I could go on and on, but I think what it really comes down to is catching fish and doing what ever you have to do to catch them, hopefully nice fish like these:
Madison River rainbow trout caught on a size 20 midge in March
Some people will spend hours and hours working on their casting techniques. I never quite got that. I feel like there is definitely no such thing as a perfect cast. Only a cast that catches trout. Even if you have a line tied on to a tree branch, Huck Finn style, as long as your bug somehow gets in the middle of the shipping lane, the fish are gonna look at it, and maybe even eat it! This could be argued by the Trout Unlimited-Orvis wearing-net hanging off the back-has every fishing gadget ever invented-dry fly fisherman.

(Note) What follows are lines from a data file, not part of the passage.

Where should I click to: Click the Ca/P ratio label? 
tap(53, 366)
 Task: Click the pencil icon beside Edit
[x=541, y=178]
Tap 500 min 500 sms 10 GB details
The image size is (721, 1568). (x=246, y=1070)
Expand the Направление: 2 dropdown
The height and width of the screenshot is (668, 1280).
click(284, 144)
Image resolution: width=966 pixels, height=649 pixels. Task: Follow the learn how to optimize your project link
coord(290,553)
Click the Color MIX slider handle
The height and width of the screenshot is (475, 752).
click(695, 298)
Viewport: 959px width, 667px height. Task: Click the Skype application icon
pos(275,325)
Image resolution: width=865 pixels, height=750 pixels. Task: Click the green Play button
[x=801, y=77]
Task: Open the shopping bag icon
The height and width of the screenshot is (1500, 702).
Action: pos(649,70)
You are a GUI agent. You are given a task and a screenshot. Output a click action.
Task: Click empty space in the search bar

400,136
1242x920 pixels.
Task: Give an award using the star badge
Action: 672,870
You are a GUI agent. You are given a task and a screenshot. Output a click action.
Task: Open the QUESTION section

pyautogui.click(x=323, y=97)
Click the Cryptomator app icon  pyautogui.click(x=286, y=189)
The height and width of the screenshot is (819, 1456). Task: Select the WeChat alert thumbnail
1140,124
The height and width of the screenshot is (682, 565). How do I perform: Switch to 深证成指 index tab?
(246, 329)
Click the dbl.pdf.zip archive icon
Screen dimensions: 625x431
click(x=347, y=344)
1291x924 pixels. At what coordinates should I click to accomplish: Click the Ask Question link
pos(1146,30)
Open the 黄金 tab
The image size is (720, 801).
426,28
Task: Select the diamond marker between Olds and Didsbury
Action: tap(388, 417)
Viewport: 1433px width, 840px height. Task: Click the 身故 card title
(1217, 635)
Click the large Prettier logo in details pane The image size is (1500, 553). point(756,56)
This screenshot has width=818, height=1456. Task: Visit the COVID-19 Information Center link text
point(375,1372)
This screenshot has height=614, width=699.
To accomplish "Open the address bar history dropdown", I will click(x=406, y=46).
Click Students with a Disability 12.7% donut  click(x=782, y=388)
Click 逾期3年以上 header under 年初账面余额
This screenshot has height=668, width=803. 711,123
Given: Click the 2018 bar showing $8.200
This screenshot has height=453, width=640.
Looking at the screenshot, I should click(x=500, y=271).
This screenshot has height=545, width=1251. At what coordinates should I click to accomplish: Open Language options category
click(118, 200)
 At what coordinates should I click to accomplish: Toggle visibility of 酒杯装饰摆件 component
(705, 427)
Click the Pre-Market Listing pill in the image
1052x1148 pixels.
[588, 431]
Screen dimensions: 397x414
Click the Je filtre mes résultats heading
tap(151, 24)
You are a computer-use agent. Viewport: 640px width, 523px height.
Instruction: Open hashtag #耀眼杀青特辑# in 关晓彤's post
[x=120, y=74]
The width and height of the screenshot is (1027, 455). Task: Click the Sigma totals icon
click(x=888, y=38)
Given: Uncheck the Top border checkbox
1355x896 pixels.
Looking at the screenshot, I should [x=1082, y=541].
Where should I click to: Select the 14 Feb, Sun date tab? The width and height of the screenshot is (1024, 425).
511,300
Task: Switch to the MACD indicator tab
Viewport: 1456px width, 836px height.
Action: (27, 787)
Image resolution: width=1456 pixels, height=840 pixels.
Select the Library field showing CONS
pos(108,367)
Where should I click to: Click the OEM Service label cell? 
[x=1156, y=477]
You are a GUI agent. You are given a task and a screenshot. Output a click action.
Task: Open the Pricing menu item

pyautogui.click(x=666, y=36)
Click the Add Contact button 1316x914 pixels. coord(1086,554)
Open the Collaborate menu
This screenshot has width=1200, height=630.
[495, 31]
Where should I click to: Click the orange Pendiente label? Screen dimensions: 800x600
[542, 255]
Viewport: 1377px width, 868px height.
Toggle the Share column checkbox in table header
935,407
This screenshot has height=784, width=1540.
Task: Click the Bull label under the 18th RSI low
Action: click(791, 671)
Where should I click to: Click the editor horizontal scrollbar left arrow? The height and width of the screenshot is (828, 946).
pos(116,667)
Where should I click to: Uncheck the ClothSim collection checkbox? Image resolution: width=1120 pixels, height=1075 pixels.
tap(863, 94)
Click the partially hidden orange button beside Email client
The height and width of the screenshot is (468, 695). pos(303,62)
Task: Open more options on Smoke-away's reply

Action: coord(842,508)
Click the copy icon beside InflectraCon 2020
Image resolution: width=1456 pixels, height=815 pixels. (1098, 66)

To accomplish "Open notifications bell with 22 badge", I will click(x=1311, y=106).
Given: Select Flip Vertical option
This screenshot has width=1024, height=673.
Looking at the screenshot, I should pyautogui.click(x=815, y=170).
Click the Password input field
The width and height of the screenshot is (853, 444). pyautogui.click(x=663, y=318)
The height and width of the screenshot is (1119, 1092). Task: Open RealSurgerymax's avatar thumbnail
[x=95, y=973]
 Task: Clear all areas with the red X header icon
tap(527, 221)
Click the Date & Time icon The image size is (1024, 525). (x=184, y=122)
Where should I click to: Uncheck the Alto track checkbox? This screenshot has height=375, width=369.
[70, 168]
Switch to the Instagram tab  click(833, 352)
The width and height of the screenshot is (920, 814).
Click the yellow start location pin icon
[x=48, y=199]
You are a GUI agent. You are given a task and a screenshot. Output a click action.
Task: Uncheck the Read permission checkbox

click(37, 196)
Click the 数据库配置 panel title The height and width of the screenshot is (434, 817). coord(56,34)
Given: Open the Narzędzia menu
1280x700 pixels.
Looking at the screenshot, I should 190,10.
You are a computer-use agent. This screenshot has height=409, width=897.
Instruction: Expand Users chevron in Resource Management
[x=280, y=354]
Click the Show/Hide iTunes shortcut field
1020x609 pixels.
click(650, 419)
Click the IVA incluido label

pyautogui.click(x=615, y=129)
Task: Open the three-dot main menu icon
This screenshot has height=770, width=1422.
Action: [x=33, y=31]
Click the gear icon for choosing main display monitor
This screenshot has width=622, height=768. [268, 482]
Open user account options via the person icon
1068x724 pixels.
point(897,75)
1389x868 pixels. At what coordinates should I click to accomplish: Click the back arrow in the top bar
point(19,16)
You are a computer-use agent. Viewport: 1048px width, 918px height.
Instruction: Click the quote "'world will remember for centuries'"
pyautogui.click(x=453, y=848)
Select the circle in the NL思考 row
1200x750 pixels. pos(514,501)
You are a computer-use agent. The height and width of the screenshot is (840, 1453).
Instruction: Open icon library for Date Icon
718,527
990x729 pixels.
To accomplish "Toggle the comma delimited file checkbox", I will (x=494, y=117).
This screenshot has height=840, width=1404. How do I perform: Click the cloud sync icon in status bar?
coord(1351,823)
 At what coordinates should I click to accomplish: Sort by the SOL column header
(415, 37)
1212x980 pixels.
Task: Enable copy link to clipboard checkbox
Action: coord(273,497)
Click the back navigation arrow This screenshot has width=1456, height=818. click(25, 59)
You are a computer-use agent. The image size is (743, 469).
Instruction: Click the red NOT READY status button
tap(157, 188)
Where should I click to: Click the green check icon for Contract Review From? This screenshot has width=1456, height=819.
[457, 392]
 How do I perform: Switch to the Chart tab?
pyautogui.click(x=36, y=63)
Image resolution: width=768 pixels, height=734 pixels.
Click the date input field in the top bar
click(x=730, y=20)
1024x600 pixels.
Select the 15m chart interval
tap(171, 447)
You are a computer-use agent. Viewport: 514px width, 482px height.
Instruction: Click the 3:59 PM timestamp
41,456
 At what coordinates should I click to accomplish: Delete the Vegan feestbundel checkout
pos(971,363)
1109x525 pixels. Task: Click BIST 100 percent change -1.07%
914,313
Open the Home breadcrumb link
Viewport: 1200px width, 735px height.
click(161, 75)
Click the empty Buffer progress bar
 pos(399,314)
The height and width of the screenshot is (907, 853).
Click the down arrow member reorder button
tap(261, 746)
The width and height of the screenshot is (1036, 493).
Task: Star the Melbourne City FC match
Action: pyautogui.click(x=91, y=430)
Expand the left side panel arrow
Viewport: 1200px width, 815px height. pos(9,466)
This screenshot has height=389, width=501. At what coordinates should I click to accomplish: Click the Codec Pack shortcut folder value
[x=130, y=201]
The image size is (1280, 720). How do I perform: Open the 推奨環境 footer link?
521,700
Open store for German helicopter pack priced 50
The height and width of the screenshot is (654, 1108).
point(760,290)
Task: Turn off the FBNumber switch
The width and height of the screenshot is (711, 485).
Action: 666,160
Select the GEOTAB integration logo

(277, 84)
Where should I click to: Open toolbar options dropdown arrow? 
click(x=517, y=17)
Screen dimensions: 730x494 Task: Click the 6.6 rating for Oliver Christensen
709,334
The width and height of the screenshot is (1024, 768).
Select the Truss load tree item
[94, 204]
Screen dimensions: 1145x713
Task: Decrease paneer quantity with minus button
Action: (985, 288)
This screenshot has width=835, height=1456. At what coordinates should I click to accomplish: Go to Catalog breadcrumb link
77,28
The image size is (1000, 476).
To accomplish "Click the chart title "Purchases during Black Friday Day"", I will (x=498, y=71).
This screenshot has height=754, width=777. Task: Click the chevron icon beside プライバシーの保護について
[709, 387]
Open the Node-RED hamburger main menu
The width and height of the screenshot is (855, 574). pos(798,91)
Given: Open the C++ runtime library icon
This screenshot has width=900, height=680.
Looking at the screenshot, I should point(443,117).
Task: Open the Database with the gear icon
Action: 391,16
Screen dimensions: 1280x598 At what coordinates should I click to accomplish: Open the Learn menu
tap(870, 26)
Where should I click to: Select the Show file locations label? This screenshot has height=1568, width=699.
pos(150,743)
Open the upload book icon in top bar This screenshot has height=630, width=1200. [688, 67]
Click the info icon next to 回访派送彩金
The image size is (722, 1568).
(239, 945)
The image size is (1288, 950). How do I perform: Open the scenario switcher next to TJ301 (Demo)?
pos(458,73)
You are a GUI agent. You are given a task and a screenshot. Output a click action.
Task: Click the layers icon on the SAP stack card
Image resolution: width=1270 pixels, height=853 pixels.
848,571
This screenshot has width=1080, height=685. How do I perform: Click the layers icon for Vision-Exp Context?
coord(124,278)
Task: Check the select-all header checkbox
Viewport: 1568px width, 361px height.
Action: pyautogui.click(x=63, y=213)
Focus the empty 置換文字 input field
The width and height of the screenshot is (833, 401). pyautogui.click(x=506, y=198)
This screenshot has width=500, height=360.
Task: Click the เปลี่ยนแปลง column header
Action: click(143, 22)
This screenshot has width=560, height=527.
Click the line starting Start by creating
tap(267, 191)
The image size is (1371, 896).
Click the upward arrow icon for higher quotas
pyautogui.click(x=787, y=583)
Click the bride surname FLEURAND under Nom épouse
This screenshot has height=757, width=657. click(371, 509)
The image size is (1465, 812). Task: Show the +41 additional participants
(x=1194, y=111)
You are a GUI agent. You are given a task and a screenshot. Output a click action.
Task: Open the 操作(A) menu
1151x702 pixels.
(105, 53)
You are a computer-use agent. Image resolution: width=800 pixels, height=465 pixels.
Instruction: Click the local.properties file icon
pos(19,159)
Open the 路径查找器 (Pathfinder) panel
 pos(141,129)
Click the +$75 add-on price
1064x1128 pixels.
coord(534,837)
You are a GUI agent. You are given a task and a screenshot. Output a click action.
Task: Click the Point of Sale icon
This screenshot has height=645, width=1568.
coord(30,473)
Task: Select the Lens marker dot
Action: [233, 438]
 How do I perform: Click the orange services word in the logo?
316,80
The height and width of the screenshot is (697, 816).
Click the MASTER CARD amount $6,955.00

Living in a fishing community, all summer long you can see the buggy whipping fools out there on the front lawn of their hotels and motels working on their casts, less than a half of a mile away from the actual river, where they might have a bit more luck catching fish during casting practice.
The bottom line is good presentation, reading the water, and of course, fly selection. If you start trying to feed the fish some kind of bug in June that isn't active in the river til August, your odds are pretty slim.
Winter time fishing is tough. About the only bugs you'll see on the river are midges. If you include that on your rig, your chances will greatly increase.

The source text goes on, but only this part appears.